TASK REQUIREMENTS
Retype exactly the lines of the listing below from the one with "You are a GUI" through the last, both included, and leave every picture out.

- Opening Delimiter -

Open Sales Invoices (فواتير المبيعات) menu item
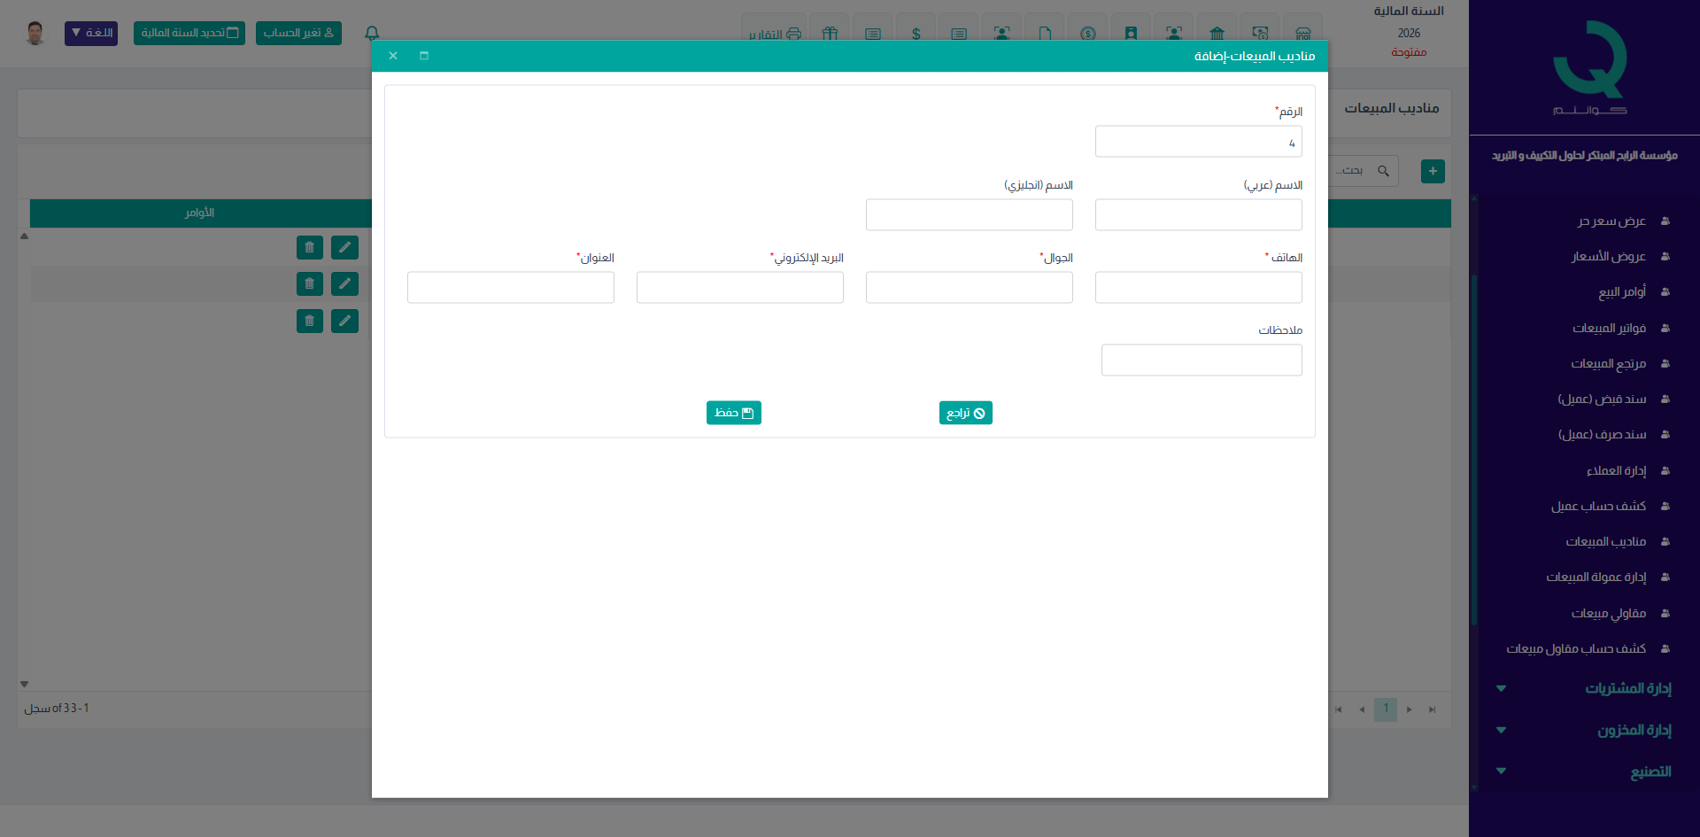This screenshot has width=1700, height=837. 1609,328
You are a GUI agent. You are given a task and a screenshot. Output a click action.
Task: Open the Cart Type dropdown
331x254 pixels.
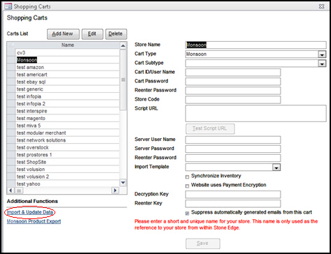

- Closing Delimiter -

COMPLETED EXERCISE
You are a GUI agent. You are given a task and a screenshot. Output a click action.
Task: Open the Cart Type dropdown
331x254 pixels.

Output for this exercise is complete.